START WORKING DATA
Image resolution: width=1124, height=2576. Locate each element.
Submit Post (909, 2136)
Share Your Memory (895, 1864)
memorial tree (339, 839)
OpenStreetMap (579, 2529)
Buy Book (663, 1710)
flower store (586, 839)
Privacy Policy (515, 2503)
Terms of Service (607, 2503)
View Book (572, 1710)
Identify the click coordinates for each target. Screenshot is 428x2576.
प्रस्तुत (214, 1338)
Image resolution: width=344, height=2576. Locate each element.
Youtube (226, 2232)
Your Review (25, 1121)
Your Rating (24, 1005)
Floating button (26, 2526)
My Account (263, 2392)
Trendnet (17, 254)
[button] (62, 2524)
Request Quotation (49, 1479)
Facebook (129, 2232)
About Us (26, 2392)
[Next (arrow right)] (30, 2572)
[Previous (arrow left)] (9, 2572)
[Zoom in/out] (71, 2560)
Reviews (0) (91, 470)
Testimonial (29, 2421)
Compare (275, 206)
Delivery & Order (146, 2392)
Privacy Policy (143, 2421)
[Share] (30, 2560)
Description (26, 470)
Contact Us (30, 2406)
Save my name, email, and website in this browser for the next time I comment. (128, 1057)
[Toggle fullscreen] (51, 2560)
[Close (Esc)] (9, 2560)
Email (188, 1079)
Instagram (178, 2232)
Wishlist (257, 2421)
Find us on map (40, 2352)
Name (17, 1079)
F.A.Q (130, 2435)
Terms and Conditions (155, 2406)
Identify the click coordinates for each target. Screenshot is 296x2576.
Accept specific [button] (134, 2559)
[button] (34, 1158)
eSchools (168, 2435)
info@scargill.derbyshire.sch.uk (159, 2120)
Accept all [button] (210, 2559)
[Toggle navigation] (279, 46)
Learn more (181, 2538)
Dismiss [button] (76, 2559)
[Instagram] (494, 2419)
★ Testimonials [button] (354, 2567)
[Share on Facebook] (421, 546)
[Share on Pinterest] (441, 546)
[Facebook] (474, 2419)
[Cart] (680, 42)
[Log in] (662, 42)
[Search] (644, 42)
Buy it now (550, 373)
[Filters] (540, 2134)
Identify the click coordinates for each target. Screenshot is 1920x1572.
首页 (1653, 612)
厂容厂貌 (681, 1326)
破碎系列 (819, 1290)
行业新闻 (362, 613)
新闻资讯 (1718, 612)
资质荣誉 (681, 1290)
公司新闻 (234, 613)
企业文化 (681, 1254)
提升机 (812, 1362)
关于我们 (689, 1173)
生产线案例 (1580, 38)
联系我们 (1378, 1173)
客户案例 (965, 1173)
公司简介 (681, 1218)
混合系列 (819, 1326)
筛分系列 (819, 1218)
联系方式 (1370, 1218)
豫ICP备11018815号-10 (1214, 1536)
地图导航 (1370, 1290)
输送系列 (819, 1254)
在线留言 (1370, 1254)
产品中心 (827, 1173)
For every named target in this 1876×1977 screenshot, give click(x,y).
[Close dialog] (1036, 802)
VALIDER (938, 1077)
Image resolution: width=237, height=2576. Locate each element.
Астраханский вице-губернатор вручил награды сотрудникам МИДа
END WORKING DATA
» **WORK TO BE COMPLETED**: The records above need copying again. Keep each word as it is.

» **SOLUTION TO THE PROBLEM**:
Image resolution: width=1124, height=2576. Locate each element.
Submit Post (909, 2136)
Share Your Memory (895, 1864)
memorial tree (339, 839)
OpenStreetMap (579, 2529)
Buy Book (663, 1710)
flower store (586, 839)
Privacy Policy (515, 2503)
Terms of Service (607, 2503)
View Book (572, 1710)
Identify the click coordinates for each target. Screenshot is 428x2576.
प्रस्तुत (214, 1338)
Image resolution: width=344, height=2576. Locate each element.
Youtube (226, 2232)
Your Review (25, 1121)
Your Rating (24, 1005)
Floating button (26, 2526)
My Account (263, 2392)
Trendnet (17, 254)
[button] (62, 2524)
Request Quotation (49, 1479)
Facebook (129, 2232)
About Us (26, 2392)
[Next (arrow right)] (30, 2572)
[Previous (arrow left)] (9, 2572)
[Zoom in/out] (71, 2560)
Reviews (0) (91, 470)
Testimonial (29, 2421)
Compare (275, 206)
Delivery & Order (146, 2392)
Privacy Policy (143, 2421)
[Share] (30, 2560)
Description (26, 470)
Contact Us (30, 2406)
Save my name, email, and website in this browser for the next time I comment. (128, 1057)
[Toggle fullscreen] (51, 2560)
[Close (Esc)] (9, 2560)
Email (188, 1079)
Instagram (178, 2232)
Wishlist (257, 2421)
Find us on map (40, 2352)
Name (17, 1079)
F.A.Q (130, 2435)
Terms and Conditions (155, 2406)
Identify the click coordinates for each target. Screenshot is 296x2576.
Accept specific [button] (134, 2559)
[button] (34, 1158)
eSchools (168, 2435)
info@scargill.derbyshire.sch.uk (159, 2120)
Accept all [button] (210, 2559)
[Toggle navigation] (279, 46)
Learn more (181, 2538)
Dismiss [button] (76, 2559)
[Instagram] (494, 2419)
★ Testimonials [button] (354, 2567)
[Share on Facebook] (421, 546)
[Share on Pinterest] (441, 546)
[Facebook] (474, 2419)
[Cart] (680, 42)
[Log in] (662, 42)
[Search] (644, 42)
Buy it now (550, 373)
[Filters] (540, 2134)
Identify the click coordinates for each target. Screenshot is 1920x1572.
首页 (1653, 612)
厂容厂貌 (681, 1326)
破碎系列 (819, 1290)
行业新闻 (362, 613)
新闻资讯 (1718, 612)
资质荣誉 (681, 1290)
公司新闻 (234, 613)
企业文化 (681, 1254)
提升机 (812, 1362)
关于我们 (689, 1173)
生产线案例 (1580, 38)
联系我们 (1378, 1173)
客户案例 (965, 1173)
公司简介 (681, 1218)
混合系列 (819, 1326)
筛分系列 (819, 1218)
联系方式 (1370, 1218)
豫ICP备11018815号-10 (1214, 1536)
地图导航 (1370, 1290)
输送系列 (819, 1254)
在线留言 (1370, 1254)
产品中心 (827, 1173)
For every named target in this 1876×1977 screenshot, give click(x,y).
[Close dialog] (1036, 802)
VALIDER (938, 1077)
Image resolution: width=237, height=2576. Locate each element.
Астраханский вице-губернатор вручил награды сотрудникам МИДа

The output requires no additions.